Required action: Nothing but the lines from the one containing "Image resolution: width=1239" through the end of the data below should appear in the answer, each exact and free of pictures.

Provided records:
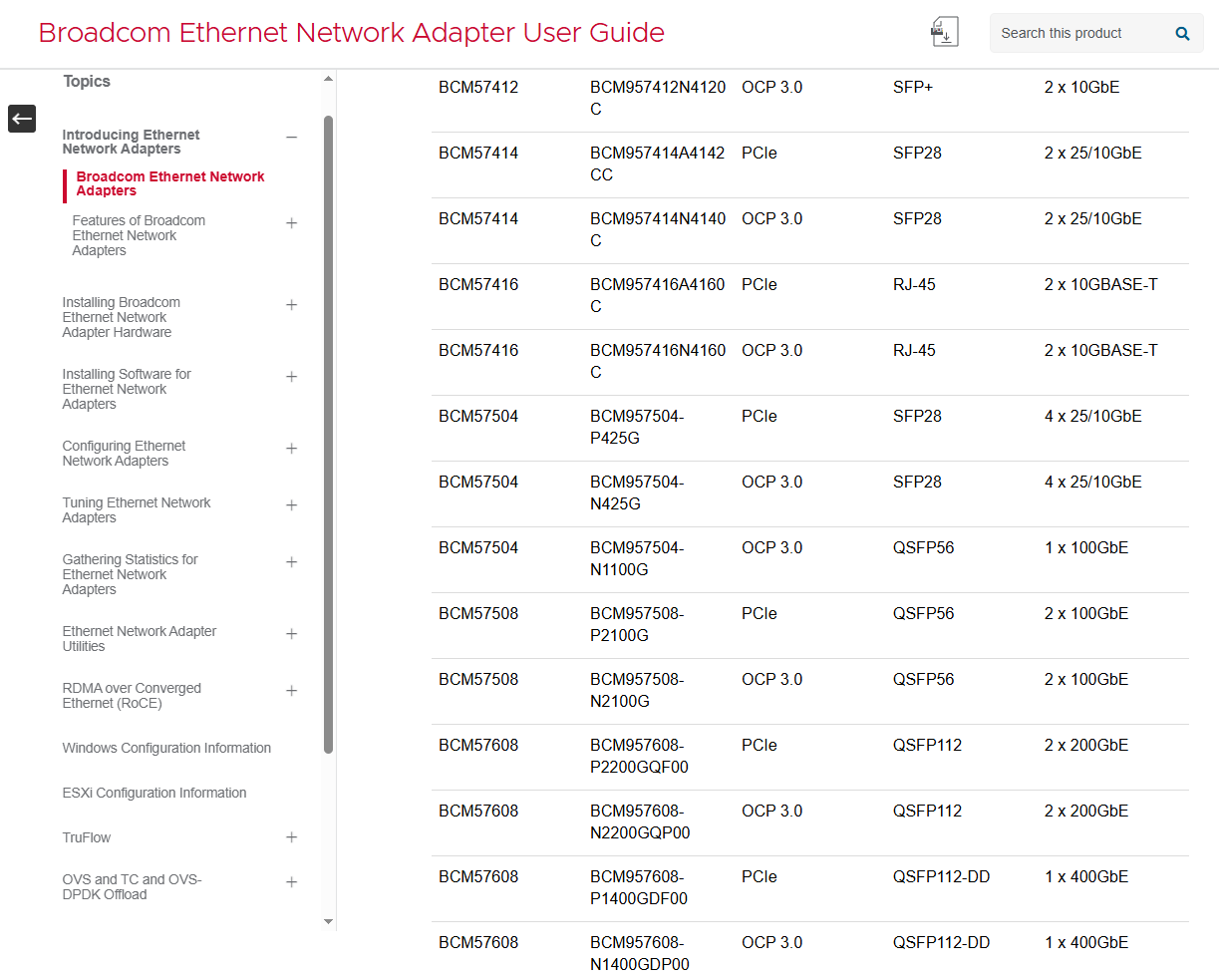Open ESXi Configuration Information topic
1219x980 pixels.
154,793
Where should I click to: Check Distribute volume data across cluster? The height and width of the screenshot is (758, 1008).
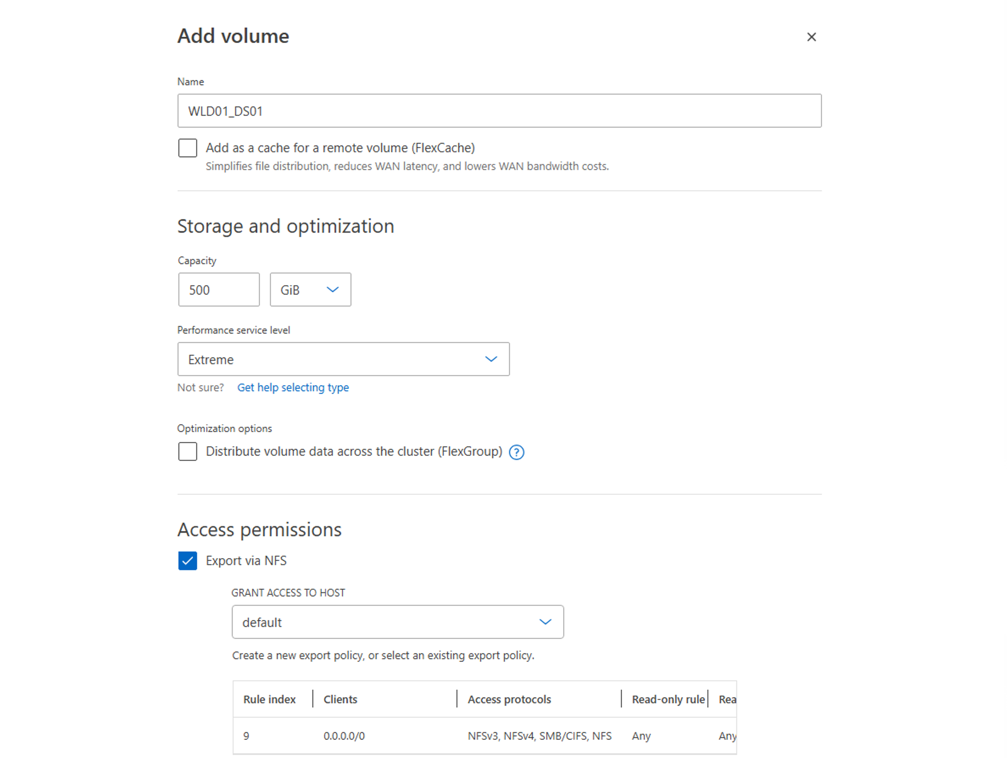pos(188,452)
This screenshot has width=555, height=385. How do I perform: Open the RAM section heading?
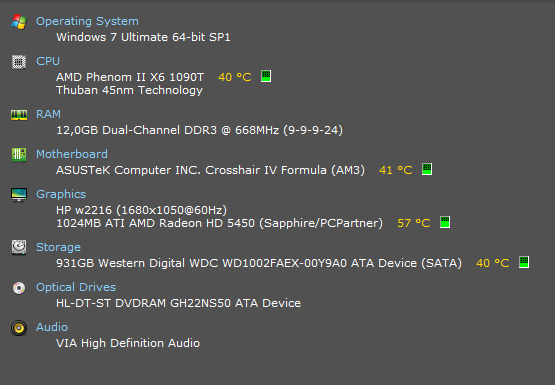point(48,114)
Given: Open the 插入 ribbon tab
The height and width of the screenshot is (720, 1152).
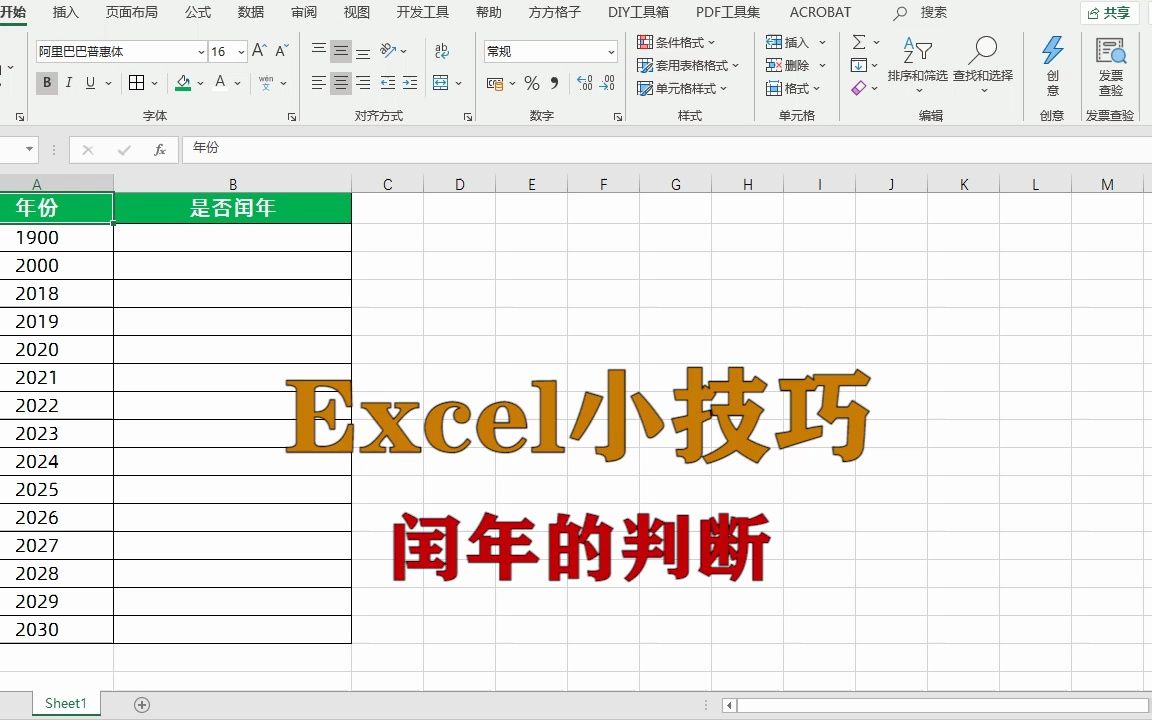Looking at the screenshot, I should click(x=65, y=13).
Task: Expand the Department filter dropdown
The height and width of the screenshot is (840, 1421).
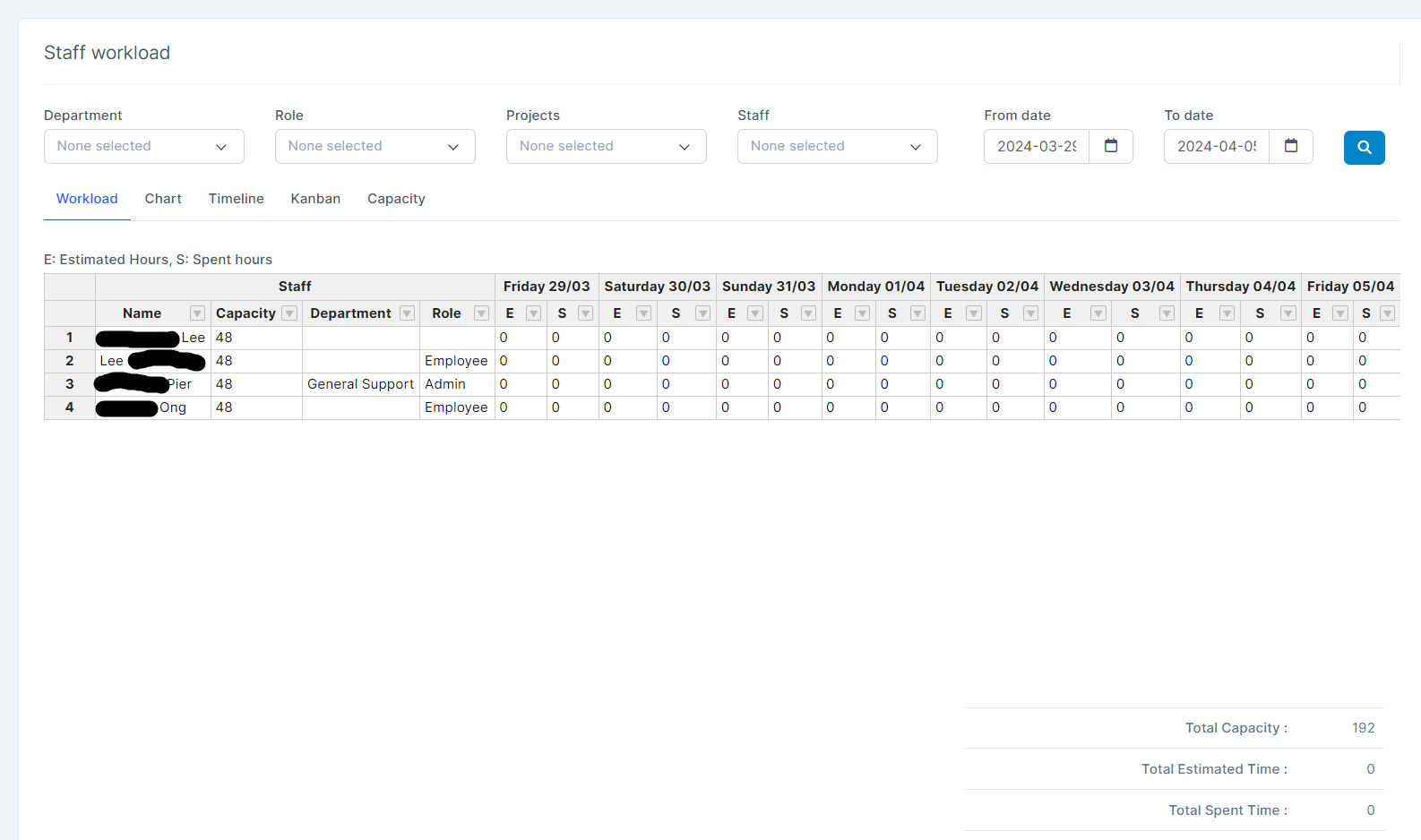Action: pos(143,147)
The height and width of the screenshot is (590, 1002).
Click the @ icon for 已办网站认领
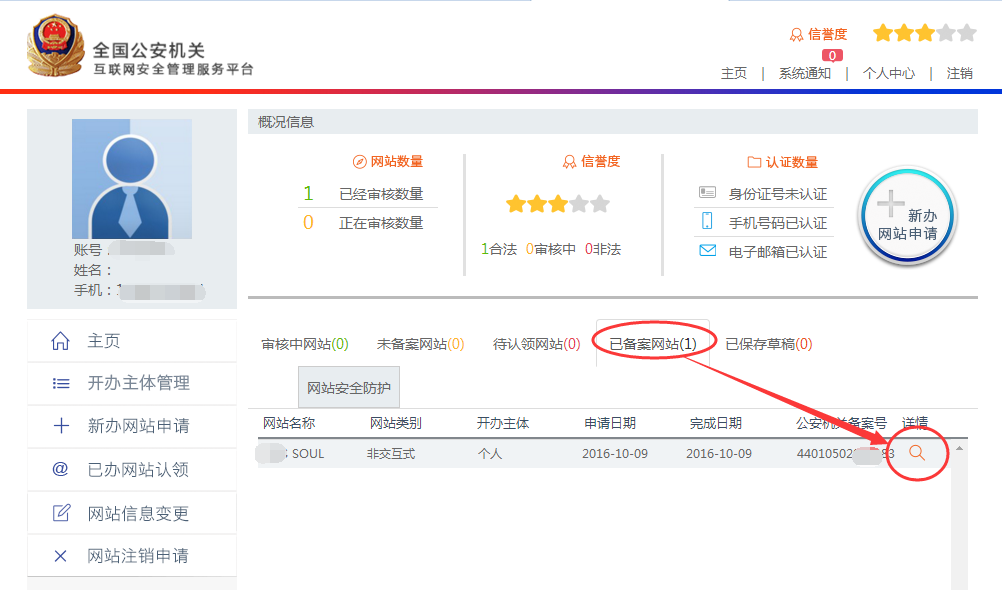[x=60, y=470]
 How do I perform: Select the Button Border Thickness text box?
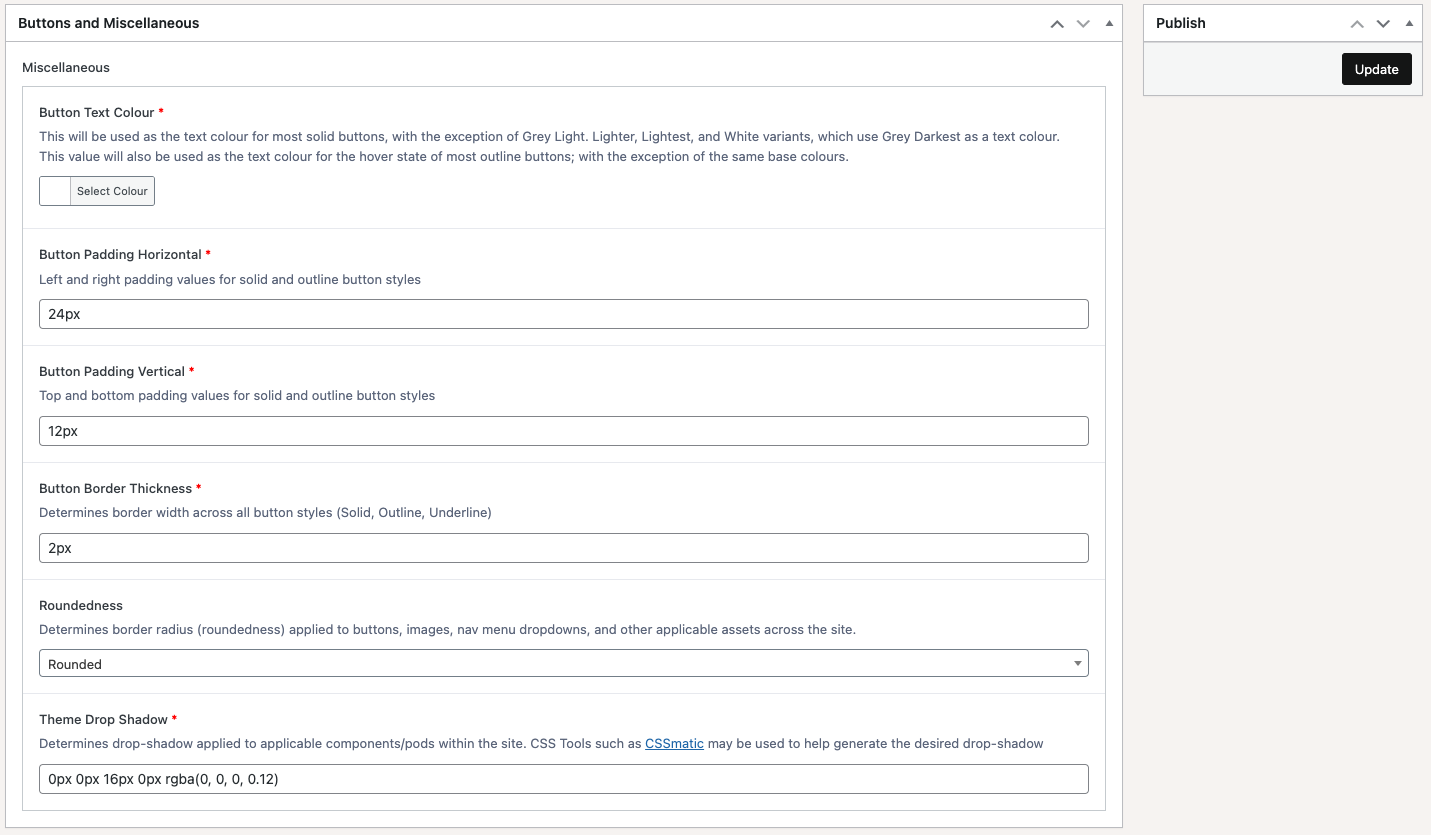coord(563,548)
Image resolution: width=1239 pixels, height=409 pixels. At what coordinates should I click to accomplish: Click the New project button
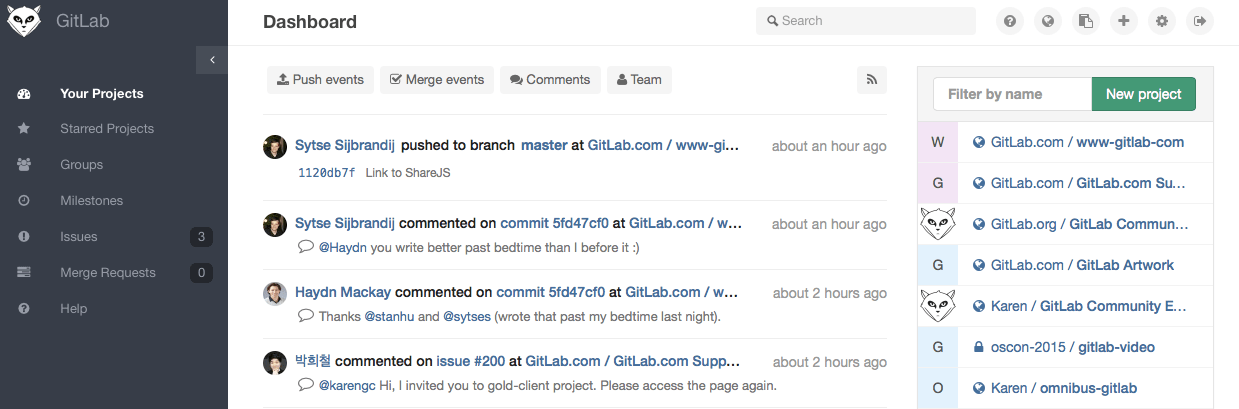(x=1144, y=94)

Final answer:
Image resolution: width=1239 pixels, height=409 pixels. At what coordinates should I click to accomplish: Click the New project button
(x=1144, y=94)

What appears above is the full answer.